How To Become Pokémon World Champion

How To Become Pokémon World Champion

Se Jun Park won the Pokémon Video Game World Champion Master’s Division last year. You’d think preparing for a tournament that has the words “world” and “champion” in it would require months of dedicated prep beforehand. You’d think.

“Actually, I spent less time playing Pokémon in 2014 than I ever have ever since I really got into Pokémon battle.” Park admitted in an interview with Weekly Famitsu. “I had college entrance exam studying to do and the national tournament to select the Korean representative last year was fairly late, so I only had a few days to prepare for the Pokémon World Champions.” Park noted that he prepared the Gothitelle in his deck only a few days before travelling to the US to compete in the tournament.

How To Become Pokémon World Champion

One of Park’s winning tactics was the use of the Pokémon, Pachirisu, a pokemon that was a fan favourite mostly for its cute appearance, but that Park managed to find a tactical advantage to. “I had a Gyarados in my deck, so I figured I needed someone to act as a support character for him.” Park explained. “At first, I was thinking of Amoonguss, but at the time, Ludicolo and Zapdos with Safety Goggles were popular and I thought I might be at a disadvantage. When I was looking for another candidate, I noted the ability, “Follow Me” and it was one of the abilities that Pachirisu can use. Pachirisu has “Nuzzle” and “Super Fang” so I thought he would be good for countering Ludicolo and Zapdos.”


While Park admittedly likes the cuter Pokémon, he was not expecting the crowd response when he brought out Pachirisu. (Check out around 13:47 in the video below for the massive cheer)

In the end, Park equates his victory partly to luck but also to his understanding of the battle environment and the trends among trainers.
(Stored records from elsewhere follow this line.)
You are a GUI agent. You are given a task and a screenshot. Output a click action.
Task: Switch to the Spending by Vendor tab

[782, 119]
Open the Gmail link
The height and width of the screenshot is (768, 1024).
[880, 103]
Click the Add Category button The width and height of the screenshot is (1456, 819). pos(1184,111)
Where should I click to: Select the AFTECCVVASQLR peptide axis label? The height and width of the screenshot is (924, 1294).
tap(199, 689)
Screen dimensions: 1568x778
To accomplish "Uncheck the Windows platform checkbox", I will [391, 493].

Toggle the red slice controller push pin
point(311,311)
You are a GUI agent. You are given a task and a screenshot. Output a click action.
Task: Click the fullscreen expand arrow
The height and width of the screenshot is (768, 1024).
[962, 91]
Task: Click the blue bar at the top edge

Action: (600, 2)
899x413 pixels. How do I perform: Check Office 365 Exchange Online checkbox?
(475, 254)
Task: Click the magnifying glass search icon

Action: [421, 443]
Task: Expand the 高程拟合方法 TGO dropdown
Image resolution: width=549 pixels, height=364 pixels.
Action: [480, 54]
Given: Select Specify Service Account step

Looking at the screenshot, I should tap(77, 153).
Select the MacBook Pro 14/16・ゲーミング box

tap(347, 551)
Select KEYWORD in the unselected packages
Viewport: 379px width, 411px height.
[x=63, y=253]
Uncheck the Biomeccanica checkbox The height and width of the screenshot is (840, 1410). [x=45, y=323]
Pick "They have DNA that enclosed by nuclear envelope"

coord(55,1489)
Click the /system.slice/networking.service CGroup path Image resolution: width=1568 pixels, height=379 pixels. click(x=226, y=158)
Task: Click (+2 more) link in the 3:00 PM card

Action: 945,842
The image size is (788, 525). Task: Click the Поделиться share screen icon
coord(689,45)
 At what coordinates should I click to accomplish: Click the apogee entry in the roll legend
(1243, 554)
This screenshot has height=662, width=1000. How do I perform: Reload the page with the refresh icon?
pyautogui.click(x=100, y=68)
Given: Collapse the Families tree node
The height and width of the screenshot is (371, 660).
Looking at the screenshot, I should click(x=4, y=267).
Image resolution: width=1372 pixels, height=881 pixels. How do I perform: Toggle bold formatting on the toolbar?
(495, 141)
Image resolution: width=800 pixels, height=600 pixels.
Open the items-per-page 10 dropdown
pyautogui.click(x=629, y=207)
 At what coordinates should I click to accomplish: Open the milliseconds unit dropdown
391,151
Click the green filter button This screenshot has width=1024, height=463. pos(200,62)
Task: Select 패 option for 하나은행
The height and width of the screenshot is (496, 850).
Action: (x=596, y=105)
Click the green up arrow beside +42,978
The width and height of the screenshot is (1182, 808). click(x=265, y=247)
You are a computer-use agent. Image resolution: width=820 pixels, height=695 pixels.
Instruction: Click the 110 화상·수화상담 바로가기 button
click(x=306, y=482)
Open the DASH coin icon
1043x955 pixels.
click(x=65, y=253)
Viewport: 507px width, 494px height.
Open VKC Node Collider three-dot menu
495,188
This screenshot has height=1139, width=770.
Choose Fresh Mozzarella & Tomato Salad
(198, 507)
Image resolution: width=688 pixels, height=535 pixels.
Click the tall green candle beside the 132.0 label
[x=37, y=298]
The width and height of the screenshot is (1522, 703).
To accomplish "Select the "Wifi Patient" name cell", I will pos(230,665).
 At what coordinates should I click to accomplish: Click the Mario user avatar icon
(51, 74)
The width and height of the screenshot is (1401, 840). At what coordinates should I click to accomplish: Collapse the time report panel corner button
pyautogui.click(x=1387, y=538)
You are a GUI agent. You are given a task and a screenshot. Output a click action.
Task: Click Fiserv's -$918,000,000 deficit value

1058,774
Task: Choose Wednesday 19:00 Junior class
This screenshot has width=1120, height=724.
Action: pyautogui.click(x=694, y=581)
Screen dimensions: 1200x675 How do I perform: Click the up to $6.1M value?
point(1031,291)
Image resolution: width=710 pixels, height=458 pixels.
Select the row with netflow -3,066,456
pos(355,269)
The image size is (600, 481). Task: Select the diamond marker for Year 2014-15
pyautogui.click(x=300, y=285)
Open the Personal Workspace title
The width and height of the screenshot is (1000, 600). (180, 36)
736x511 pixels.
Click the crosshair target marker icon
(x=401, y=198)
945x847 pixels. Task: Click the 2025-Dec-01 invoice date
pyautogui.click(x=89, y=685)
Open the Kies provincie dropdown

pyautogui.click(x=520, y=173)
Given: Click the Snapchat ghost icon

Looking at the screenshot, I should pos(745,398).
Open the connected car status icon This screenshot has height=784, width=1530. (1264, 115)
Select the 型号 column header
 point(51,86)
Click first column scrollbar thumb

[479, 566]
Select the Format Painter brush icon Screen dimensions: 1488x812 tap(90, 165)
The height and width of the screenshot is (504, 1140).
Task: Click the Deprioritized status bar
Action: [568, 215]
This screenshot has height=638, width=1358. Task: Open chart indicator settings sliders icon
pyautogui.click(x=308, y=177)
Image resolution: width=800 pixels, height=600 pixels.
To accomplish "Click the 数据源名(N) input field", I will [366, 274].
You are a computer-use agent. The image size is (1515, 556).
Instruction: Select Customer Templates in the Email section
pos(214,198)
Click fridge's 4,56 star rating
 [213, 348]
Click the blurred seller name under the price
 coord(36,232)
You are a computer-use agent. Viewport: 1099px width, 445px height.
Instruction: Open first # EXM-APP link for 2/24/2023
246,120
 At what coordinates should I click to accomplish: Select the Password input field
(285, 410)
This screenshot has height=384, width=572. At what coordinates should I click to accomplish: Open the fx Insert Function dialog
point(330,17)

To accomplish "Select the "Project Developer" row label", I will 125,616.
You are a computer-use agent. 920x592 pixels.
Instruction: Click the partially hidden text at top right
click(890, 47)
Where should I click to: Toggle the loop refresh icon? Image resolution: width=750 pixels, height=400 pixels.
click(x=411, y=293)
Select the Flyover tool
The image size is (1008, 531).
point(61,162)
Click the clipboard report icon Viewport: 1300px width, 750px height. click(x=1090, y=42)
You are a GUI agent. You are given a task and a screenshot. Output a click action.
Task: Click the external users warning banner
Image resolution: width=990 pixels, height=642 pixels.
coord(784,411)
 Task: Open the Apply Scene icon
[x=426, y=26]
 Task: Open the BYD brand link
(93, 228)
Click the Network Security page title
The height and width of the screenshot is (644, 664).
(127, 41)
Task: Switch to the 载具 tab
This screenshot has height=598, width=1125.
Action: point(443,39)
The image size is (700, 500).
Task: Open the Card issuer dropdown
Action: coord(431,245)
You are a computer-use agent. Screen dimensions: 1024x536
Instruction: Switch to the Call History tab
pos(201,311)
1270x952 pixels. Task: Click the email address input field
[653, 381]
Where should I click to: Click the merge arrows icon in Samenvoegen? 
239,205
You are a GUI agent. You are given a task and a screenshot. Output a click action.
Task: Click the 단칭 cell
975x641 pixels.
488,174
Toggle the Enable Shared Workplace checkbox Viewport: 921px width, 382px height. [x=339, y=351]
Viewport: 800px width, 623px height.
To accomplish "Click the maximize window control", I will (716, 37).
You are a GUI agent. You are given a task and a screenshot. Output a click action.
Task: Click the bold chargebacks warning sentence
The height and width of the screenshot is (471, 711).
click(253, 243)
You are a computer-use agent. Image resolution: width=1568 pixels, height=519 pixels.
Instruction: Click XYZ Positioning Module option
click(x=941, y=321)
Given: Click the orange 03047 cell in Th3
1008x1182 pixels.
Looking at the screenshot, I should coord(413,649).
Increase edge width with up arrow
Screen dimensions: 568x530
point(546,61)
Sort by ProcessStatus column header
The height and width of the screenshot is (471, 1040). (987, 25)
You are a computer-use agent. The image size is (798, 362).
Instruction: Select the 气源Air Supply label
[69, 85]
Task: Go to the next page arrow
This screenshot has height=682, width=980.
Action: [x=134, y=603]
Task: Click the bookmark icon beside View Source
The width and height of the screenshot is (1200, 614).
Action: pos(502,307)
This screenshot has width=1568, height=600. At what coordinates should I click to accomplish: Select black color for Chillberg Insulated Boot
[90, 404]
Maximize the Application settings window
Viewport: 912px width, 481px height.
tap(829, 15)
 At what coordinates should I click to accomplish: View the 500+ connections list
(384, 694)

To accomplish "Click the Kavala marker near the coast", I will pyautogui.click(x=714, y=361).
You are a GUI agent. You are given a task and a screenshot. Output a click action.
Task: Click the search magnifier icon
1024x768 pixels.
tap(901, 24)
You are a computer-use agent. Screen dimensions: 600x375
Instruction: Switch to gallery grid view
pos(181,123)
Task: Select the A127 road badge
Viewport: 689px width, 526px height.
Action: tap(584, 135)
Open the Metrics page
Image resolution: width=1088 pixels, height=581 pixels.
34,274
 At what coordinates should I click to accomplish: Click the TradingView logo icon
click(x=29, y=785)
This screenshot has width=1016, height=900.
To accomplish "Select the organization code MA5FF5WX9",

Park is already set for entry to the next national Korean tournament and is currently in preparation to hopefully win the Korean representative seat in the next world championship.

Said Park in closing “People often ask me for tips, but I believe, rather than aim to win a tournament right from the start, if you don’t give up even if you lose, and understand why you lost and what methods there are to become stronger, and are able to find you own way, you can eventually become a champion.”

For some reason, I’m kind of expecting an elderly woman in a kitchen baking cookies to show up explaining what “temet nosce” means right about now.